Gun Rights Victory in Blue State

Gavel

(TheLastPatriotNews.com) – Americans’ Second Amendment rights have received a fresh boost with a new legal victory achieved in a blue state after a Colorado US judge blocked a state law banning gun sales to people under 21.

The latest gun rights win was achieved in the case RMGO v. Polis, No. 1:23-cv-01077, in the US District Court for the District of Colorado, Breitbart News reports.

The lawsuit was filed by Rocky Mountain Gun Owners (RMGO), a Second Amendment rights group, and two private citizens.

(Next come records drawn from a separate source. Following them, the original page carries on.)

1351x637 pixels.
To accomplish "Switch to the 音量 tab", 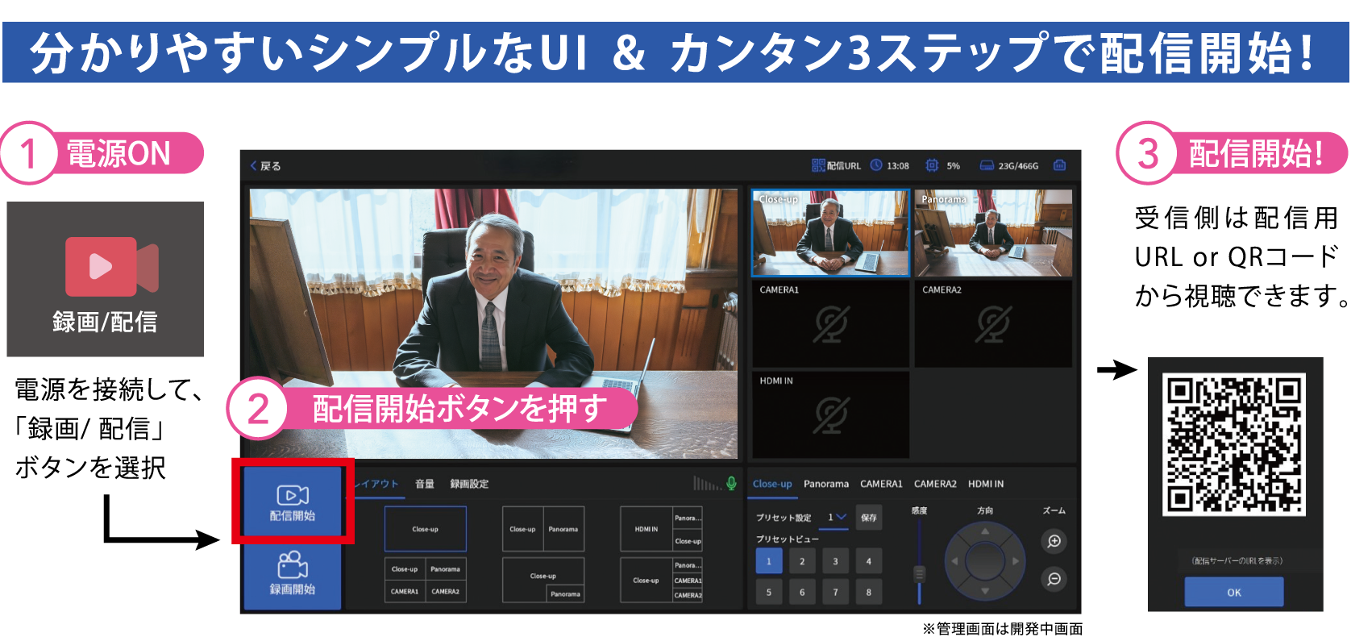I will pos(425,484).
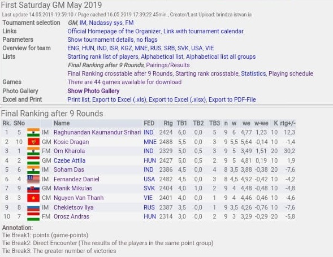The width and height of the screenshot is (333, 257).
Task: Click Vietnam flag icon beside Nguyen Van Thanh
Action: point(33,198)
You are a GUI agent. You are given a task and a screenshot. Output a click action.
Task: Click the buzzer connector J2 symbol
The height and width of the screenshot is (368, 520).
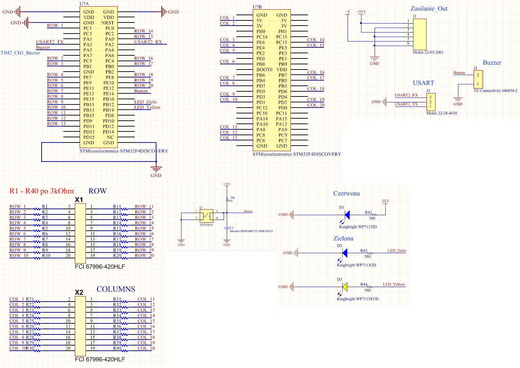click(x=479, y=79)
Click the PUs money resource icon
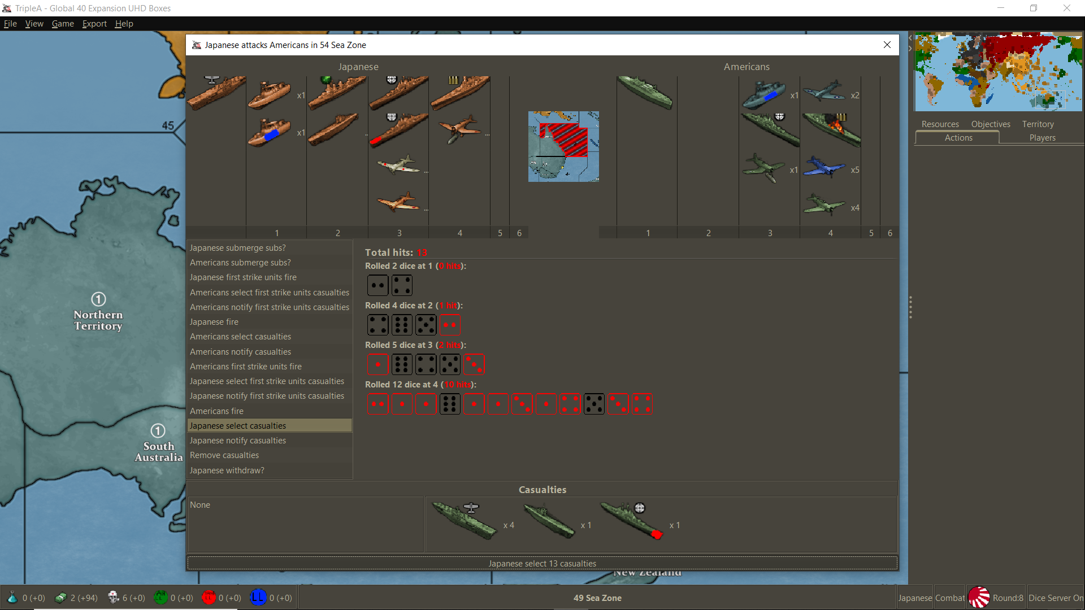The image size is (1085, 610). point(60,598)
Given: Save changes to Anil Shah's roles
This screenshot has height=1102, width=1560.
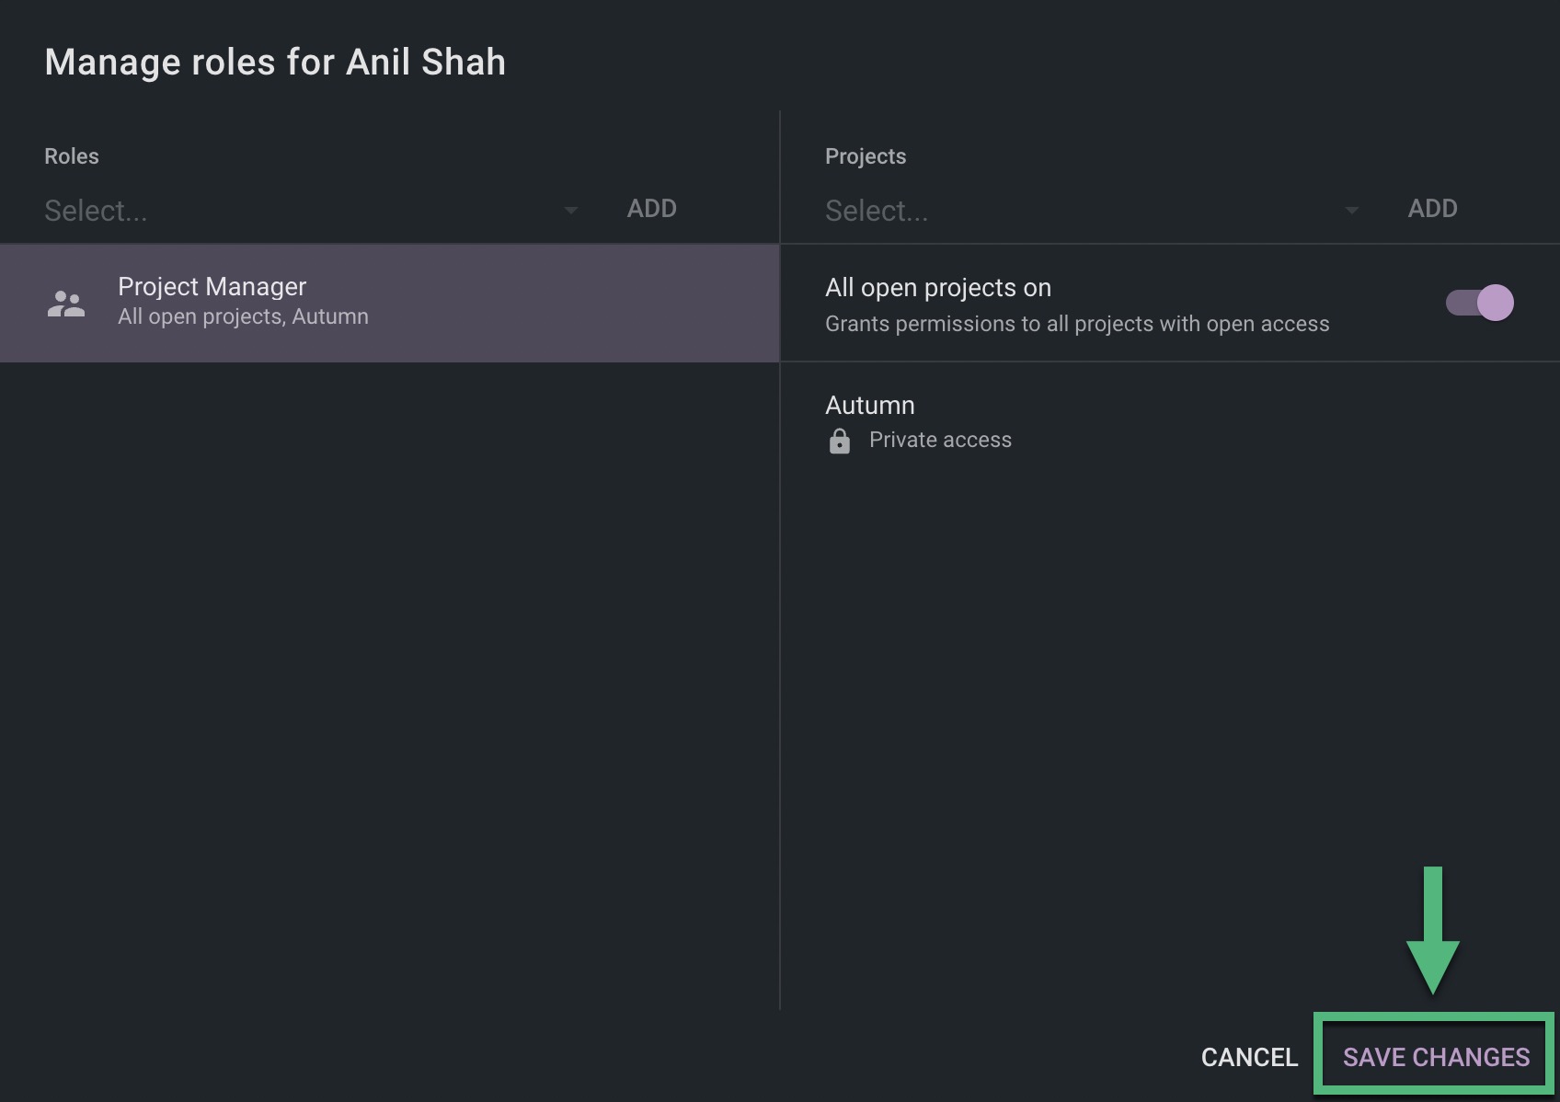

It attacked a Colorado state law known as “Senate Bill 23-169,” which prohibits the sale of firearms to individuals who have turned 18 but aren’t 21 yet.

The anti-gun law was signed by Colorado Governor Jared Polis, a Democrat, and was set to go into effect this week.

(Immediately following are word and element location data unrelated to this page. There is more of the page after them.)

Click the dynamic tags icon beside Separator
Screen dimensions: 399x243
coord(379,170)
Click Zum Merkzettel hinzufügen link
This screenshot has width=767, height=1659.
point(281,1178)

However, its application was blocked by a preliminary injunction issued Monday by US District Court Chief Judge Philip Brimmer, who cited the US Supreme Court’s decision last year in NYSRPA v. Bruen.

The plaintiffs disputed, in particular, two sections of the Senate Bill, stipulating, as follows,

“A person who is not a licensed gun dealer shall not make or facilitate the sale of a firearm to a person who is less than twenty-one years of age.”

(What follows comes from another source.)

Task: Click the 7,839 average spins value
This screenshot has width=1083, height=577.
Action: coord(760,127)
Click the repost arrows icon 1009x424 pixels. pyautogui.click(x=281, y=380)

“It is unlawful for a person who is less than twenty-one years of age to purchase a firearm.”

In their lawsuit, RMGO and the two private citizens, including Tate Mosgrove, declared that the latter “is a citizen of Colorado and is older than 18, but younger than 21. It is his ‘present intention and desire to lawfully purchase a firearm for lawful purposes, including self-defense in [his] home.’”

The lawsuit said the other private plaintiff, Adrian S. Pineda, is over 18 but under 21 and wished to buy a lawful firearm for self-defense.

Brimmer declared the Bruen ruling had canceled the “two-step test” for weighing the constitutionality of gun control. He directly quoted the 2022 Supreme Court decision:

“When the Second Amendment’s plain text covers an individual’s conduct, the Constitution presumptively protects that conduct. The government must then justify its regulation by demonstrating that it is consistent with the Nation’s historical tradition of firearm regulation. Only then may a court conclude that the individual’s conduct falls outside the Second Amendment’s ‘unqualified command.’”

The judge’s preliminary injunction stopped the enforcement of SB 23-169 “effective immediately.”